A todos los que llevan mi nombre, a los que yo creé y formé, a los que hice para gloria mía.
Isaías 43:7
Érase una vez una sustancia gelatinosa informe que, después de millones de años, comenzó a descomponerse y, con eso, pasó a tener diferentes colores. Sin que nadie hiciera nada, estos colores comenzaron a moverse y formaron el retrato de una mujer que sonreía enigmáticamente.
Mucho tiempo después, alguien encontró este cuadro, que no indicaba el autor, lo puso en un marco y lo llamó Mona Lisa.

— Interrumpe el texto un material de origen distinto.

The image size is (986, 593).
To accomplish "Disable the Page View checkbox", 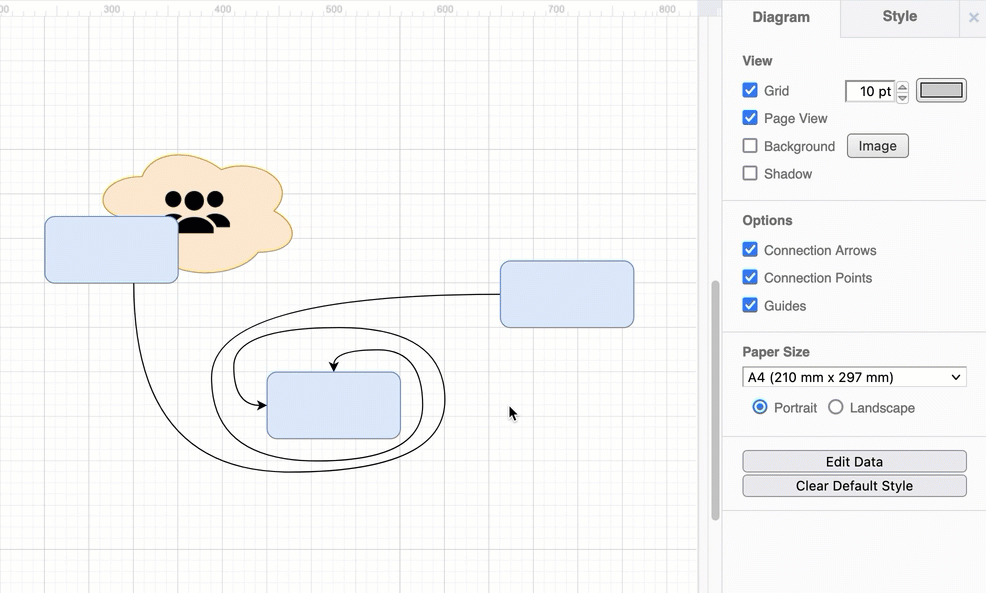I will point(750,118).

Por supuesto, esto no tiene ningún sentido. Esta obra maestra del arte nunca habría existido si Leonardo da Vinci no la hubiera ideado y ejecutado. Si esto es cierto para una imagen, ¡cómo no lo será para el universo y el surgimiento de la vida!
Solo para que te hagas una idea, un impulso nervioso enviado por el cerebro puede alcanzar unos impresionantes 360 kilómetros por hora; el cuerpo humano adulto tiene más de cien mil millones de células; nuestra nariz tiene más de cinco millones de receptores olfativos; el corazón bombea unos cinco litros de sangre por minuto, es decir, siete mil doscientos litros de sangre al día.
Tal precisión y complejidad no podrían haber surgido sin una mente poderosa y creativa. Nuestro cuerpo fue creado por Dios. No salimos de una sopa primaria de moléculas ni evolucionamos a partir de seres inferiores.
No somos fruto de la casualidad, sino diseñados en detalle por Dios. Eso hace toda la diferencia. Significa que Dios es nuestro Padre, nos cuida y quiere que vivamos para siempre con él. Nunca olvides tu origen: ¡fuiste hecho por las manos de Dios!